CEO Test for Team Value
by Matt LeMay on August 14, 2025
The question "If you were the CEO, would you fully fund your own team?" serves as a powerful lens for evaluating your team's true business impact and avoiding the "low impact PM death spiral."
The Low Impact PM Death Spiral
- Teams gradually drift toward low-impact work because it's safer and invites less scrutiny
- Adding small features and cosmetic improvements feels productive but doesn't move core business metrics
- "If you're working on a car, putting your hands in the engine might make it run better or not run at all. Many choose to add rhinestones instead."
- When multiple teams add "rhinestones," the product becomes bloated and harder to maintain
- This creates a reinforcing cycle:
- Low-impact work → Product complexity increases → Dependencies multiply
- Companies add program management layers and reorgs to manage complexity
- These additional layers make high-impact work even harder to accomplish
- Teams retreat further into low-impact work until the next round of layoffs
Three Steps to Become an Impact-First Product Team
1. Set team goals no more than one step away from company goals
- Avoid cascading goals through multiple levels where meaning gets lost
- Use Christina Woodtke's model: company goal as center of gravity with team goals orbiting directly around it
- Example: If company goal is $100M revenue, your team goal might be "convert X single-product users to multi-product users" with a clear formula showing revenue impact
- When sharing with leadership, they should immediately understand the connection without complex explanation
2. Keep impact first at every step
- Don't just set impact goals during planning then file them away
- Make impact visible throughout execution with visual reminders
- Example: Draw a timeline with the end goal and current position clearly marked
- Encourage the team to propose any approach that gets you 1% closer to the goal
3. Connect every bit of work back to impact
- When prioritizing, express impact in the same unit as your team goal
- Avoid abstract scoring systems that disconnect work from business outcomes
- Example: Instead of rating "impact" 1-10, estimate "number of users converted" for each initiative
- Be willing to tackle high-effort, high-impact work even when it requires cross-team collaboration
How to Push Back on Low-Impact Requests
- Never simply say "yes" or "no" to stakeholder requests
- Present options with trade-offs and a recommendation
- "If we build this, here's how it affects our ability to hit our goal"

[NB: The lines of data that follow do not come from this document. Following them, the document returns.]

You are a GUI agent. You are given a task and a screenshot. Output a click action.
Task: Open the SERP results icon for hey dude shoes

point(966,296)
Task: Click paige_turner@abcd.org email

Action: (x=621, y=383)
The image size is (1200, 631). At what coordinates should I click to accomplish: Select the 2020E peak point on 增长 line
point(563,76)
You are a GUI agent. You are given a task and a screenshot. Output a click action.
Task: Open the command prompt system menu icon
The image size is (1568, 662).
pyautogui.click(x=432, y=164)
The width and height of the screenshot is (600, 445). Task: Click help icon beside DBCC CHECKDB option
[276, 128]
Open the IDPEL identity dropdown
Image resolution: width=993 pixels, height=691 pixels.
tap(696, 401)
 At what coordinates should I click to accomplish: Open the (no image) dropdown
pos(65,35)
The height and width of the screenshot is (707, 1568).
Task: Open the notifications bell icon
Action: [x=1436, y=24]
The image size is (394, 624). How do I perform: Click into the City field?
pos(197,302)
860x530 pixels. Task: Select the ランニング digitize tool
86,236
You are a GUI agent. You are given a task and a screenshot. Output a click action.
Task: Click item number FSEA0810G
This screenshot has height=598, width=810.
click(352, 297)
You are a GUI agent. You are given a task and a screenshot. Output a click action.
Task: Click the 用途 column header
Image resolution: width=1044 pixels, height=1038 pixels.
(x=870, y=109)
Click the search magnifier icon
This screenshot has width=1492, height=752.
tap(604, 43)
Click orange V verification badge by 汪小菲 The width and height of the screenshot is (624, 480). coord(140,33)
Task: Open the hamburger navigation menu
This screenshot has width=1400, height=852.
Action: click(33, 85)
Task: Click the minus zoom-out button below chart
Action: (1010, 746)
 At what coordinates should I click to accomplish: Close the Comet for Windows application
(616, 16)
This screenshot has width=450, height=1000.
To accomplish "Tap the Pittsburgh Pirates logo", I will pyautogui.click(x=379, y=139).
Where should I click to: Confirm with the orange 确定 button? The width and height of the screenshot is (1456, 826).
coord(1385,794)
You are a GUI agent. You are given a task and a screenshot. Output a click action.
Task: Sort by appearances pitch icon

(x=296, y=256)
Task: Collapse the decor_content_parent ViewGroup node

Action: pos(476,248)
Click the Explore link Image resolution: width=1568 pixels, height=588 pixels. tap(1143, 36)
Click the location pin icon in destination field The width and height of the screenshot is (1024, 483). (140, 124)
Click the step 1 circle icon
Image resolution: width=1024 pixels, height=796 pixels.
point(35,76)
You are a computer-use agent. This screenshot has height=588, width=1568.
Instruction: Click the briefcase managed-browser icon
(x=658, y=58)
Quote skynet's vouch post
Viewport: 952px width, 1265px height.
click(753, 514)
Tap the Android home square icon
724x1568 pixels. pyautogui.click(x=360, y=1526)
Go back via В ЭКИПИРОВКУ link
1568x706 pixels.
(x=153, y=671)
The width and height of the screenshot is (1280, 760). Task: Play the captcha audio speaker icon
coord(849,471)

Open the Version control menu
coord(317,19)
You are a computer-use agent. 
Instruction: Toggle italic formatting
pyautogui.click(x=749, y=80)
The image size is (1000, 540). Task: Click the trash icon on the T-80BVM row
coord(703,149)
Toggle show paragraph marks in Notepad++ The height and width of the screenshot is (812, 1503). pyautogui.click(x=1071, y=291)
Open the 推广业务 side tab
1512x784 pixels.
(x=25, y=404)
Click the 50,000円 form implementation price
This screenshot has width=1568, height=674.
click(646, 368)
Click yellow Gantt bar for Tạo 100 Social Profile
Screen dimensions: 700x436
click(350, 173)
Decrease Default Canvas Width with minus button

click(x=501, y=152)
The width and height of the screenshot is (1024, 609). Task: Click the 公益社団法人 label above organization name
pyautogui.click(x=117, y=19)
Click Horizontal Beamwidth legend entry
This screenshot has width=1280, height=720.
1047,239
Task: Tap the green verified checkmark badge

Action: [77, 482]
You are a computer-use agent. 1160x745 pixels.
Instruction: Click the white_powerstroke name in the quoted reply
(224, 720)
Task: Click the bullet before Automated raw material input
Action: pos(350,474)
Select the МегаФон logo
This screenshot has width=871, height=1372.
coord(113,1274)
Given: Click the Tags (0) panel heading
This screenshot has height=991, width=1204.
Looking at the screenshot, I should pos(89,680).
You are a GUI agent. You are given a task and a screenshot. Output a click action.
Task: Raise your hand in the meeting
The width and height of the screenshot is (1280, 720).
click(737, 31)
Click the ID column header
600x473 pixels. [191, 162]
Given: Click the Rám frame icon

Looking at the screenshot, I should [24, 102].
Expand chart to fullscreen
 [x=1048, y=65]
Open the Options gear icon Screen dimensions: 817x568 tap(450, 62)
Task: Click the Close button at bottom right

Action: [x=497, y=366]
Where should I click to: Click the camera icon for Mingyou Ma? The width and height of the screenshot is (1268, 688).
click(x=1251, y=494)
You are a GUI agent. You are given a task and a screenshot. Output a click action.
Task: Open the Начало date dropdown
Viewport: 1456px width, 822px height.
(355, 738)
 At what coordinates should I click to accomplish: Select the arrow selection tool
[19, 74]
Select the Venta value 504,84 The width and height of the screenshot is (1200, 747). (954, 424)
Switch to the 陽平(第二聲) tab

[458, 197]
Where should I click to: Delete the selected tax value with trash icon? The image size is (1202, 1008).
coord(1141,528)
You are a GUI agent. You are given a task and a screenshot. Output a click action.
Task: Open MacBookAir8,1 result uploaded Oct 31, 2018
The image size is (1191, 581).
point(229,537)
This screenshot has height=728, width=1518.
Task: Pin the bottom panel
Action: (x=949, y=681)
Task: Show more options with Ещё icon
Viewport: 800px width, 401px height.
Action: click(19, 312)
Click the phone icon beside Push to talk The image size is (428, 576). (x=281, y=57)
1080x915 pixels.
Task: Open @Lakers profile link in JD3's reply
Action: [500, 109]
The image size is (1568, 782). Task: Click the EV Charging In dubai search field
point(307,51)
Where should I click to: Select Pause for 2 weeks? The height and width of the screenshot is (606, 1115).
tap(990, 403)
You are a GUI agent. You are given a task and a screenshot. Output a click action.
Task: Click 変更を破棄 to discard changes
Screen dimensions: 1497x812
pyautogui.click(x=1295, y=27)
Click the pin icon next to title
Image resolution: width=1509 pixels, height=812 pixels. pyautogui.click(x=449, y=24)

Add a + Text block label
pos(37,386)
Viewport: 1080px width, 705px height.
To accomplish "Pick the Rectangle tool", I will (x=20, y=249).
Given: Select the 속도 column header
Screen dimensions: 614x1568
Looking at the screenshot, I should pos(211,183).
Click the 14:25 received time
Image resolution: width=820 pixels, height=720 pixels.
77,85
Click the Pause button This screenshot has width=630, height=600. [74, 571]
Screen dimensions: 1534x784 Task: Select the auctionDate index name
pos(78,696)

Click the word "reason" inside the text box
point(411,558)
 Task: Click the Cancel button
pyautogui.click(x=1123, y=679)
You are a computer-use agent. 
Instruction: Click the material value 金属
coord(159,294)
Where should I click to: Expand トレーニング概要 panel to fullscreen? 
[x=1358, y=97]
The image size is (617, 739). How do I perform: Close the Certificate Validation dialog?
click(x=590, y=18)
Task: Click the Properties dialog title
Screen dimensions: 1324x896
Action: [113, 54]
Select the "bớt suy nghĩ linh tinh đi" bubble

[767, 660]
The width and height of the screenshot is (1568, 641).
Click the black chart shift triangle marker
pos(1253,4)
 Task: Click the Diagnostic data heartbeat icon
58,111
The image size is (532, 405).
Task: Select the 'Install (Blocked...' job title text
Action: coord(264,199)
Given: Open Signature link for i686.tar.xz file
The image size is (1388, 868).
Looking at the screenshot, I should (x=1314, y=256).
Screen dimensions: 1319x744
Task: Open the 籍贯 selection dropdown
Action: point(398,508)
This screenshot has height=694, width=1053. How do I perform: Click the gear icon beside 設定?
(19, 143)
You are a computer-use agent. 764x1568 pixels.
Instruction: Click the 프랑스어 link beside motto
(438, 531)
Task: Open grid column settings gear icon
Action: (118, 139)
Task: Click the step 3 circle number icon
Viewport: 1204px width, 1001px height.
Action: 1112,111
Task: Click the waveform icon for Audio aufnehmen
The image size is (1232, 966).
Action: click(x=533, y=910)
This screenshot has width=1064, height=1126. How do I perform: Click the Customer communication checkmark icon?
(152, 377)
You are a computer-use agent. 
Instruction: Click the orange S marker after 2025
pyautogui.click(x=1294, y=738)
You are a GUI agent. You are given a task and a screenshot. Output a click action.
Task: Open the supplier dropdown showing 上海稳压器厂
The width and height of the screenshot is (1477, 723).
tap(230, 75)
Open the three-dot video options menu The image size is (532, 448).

- "Here are three approaches with different impact/effort profiles"
- Frame pushback in terms of business impact, not process purity
- Recognize executives may have information you don't have
Mindset Shift: Work With, Not Against Business Constraints
- Constraints (regulation, quarterly targets, B2B dynamics) aren't obstacles to "doing product right"
- These constraints are what shape your work and give it meaning
- "The things you think you're fighting against are usually the things giving your work shape"
- This perspective is liberating: you're not responsible for changing the entire company, just for maximizing impact within your sphere of influence
The most commercially-minded PMs are often the happiest because they accept the reality that business success is partly outside their control, focus on what they can influence, and maintain healthier work-life boundaries.